### PROVIDED TEXT

How to Fight Sugar Cravings
One of the most common hurdles of the holiday season is how to control sugar cravings. While this hits home the hardest with my diabetic patients, it by all means applies to every single one of us.
Most health advice sets an unattainable goal, which often leads to an “all-or-nothing mentality”. This can be devastating to someone making the gradual changes to a healthy lifestyle. Let’s be realistic and talk about what really works.
How to Fight Sugar Cravings
Ok. Let me be nerdy for a second….if you don’t like the nerdy, skip to the next paragraph
Sugary treats is often treated as one of the most satisfying foods, on a physical and emotional level. Sugar lifts energy levels and alters moods quickly. This isn’t just in your head, well, actually it is…but that’s besides the point. It alters brain chemistry, by increasing your levels of serotonin and endorphins. Sugar elevates serotonin. This happens because sugar is consumed, insulin is released, and it binds with amino acids. Together, they go to the muscles and leave tryptophan, which causes it to travel to the brain and help produce serotonin. Hence, sugar makes you feel “good”.

Data records

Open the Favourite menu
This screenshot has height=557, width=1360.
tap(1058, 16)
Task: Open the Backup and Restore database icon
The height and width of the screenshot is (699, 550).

### WORK INSTRUCTIONS
According to the article on sugar cravings, which two brain chemicals does sugar increase?

### RESULT OF THE EXERCISE
Serotonin and endorphins.